Scott Walters, OD, president of the Oregon Optometric Association, said that managed care and hospital access were the primary factors that prompted the state’s vote to pass the resolution. “Oregon is heavily penetrated by managed care,” he said. “The state has allowed us to say that we are board-certified just by license, but in my opinion, that doesn’t lend any credibility. We felt the idea the task force came up with is more credible and more defendable as a true certification process. Also, more and more of the same managed care organizations are asking for hospital privileges. To be on a hospital board and get privileges you almost have to be board certified.”

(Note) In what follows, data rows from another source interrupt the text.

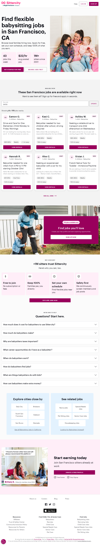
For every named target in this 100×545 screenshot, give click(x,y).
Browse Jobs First (35, 69)
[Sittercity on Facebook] (46, 504)
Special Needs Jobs (80, 408)
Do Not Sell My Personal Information (74, 539)
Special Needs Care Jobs (83, 527)
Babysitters (50, 519)
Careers (44, 499)
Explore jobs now (50, 300)
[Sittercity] (11, 4)
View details (17, 147)
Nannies (50, 522)
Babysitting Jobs (83, 519)
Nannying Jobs (83, 522)
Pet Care (50, 532)
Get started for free (12, 69)
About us (32, 499)
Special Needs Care (50, 527)
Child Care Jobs (83, 524)
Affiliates (16, 519)
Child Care (50, 524)
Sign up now (71, 237)
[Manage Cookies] (3, 541)
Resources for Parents (17, 527)
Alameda (36, 423)
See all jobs (49, 196)
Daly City (19, 406)
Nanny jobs (63, 408)
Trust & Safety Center (17, 522)
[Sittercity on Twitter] (50, 504)
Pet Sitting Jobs (63, 416)
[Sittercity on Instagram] (54, 504)
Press (67, 499)
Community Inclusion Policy (16, 524)
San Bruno (19, 423)
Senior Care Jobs (80, 416)
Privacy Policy (51, 539)
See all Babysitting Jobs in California (28, 430)
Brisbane (36, 406)
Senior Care (50, 530)
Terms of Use (38, 539)
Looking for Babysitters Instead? (72, 430)
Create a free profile (74, 472)
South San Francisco (19, 415)
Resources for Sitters (16, 530)
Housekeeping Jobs (72, 423)
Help (75, 4)
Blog (55, 499)
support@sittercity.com (84, 541)
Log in (83, 4)
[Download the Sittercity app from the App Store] (50, 511)
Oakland (36, 415)
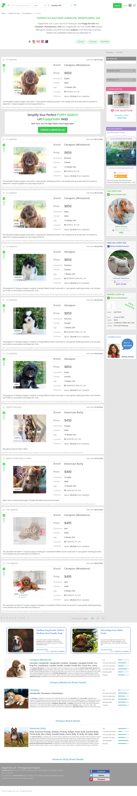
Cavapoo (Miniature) (40, 659)
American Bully (38, 728)
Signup (117, 5)
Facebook (101, 771)
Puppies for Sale (14, 13)
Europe (81, 42)
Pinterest (101, 779)
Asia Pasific (105, 42)
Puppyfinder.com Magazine (57, 651)
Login (125, 5)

Anthony J. Adams, OD, PhD, president of the American Academy of Optometry (AAO) and dean of the School of Optometry, University of California at Berkeley, said that the AAO supports the project and hopes to play an active role in its development.

“The AAO has always been interested in quality of practice, its measurement and its advancement,” Dr. Adams said in an interview with Primary Care Optometry News. “The academy will work with the newly formed board to assure that the quality will be there, and the academy expects, as things evolve, to play a leadership role in any development of subsequent specialty certifications through its sections and resources of its diplomate programs. We certainly think it’s an appropriate step for the profession as a whole to take. There’s no hesitancy in that at all.”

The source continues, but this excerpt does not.